Task statement ::
Every record must be copied out exactly.

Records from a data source
>>>>

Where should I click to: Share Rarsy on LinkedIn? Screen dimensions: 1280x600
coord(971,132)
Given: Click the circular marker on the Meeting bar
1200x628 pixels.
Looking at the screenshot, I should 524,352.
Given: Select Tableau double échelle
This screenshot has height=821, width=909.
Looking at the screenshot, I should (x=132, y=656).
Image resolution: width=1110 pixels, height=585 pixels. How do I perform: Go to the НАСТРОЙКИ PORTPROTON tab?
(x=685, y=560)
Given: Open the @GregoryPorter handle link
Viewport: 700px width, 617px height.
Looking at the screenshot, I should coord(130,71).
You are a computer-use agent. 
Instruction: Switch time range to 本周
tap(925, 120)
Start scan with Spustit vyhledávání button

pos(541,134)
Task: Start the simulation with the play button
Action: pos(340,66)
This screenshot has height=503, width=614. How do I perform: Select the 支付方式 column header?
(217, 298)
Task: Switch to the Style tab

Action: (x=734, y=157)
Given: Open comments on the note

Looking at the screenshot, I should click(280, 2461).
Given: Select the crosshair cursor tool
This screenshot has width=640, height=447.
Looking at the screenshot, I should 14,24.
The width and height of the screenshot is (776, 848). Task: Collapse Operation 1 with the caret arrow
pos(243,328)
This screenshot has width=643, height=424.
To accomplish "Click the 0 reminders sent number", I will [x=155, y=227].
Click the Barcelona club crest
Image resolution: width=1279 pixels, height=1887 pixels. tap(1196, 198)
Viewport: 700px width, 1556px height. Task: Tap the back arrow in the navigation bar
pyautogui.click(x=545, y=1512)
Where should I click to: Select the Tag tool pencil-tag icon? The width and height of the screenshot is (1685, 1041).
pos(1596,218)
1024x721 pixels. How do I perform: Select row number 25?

<<<<

Completed task ::
Where should I click to: Share Rarsy on LinkedIn? Screen dimensions: 1280x600
coord(971,132)
Given: Click the circular marker on the Meeting bar
1200x628 pixels.
Looking at the screenshot, I should 524,352.
Given: Select Tableau double échelle
This screenshot has height=821, width=909.
Looking at the screenshot, I should (x=132, y=656).
Image resolution: width=1110 pixels, height=585 pixels. How do I perform: Go to the НАСТРОЙКИ PORTPROTON tab?
(x=685, y=560)
Given: Open the @GregoryPorter handle link
Viewport: 700px width, 617px height.
Looking at the screenshot, I should coord(130,71).
You are a computer-use agent. 
Instruction: Switch time range to 本周
tap(925, 120)
Start scan with Spustit vyhledávání button

pos(541,134)
Task: Start the simulation with the play button
Action: pos(340,66)
This screenshot has height=503, width=614. How do I perform: Select the 支付方式 column header?
(217, 298)
Task: Switch to the Style tab

Action: (x=734, y=157)
Given: Open comments on the note

Looking at the screenshot, I should click(280, 2461).
Given: Select the crosshair cursor tool
This screenshot has width=640, height=447.
Looking at the screenshot, I should 14,24.
The width and height of the screenshot is (776, 848). Task: Collapse Operation 1 with the caret arrow
pos(243,328)
This screenshot has width=643, height=424.
To accomplish "Click the 0 reminders sent number", I will [x=155, y=227].
Click the Barcelona club crest
Image resolution: width=1279 pixels, height=1887 pixels. tap(1196, 198)
Viewport: 700px width, 1556px height. Task: Tap the back arrow in the navigation bar
pyautogui.click(x=545, y=1512)
Where should I click to: Select the Tag tool pencil-tag icon? The width and height of the screenshot is (1685, 1041).
pos(1596,218)
1024x721 pixels. How do I perform: Select row number 25?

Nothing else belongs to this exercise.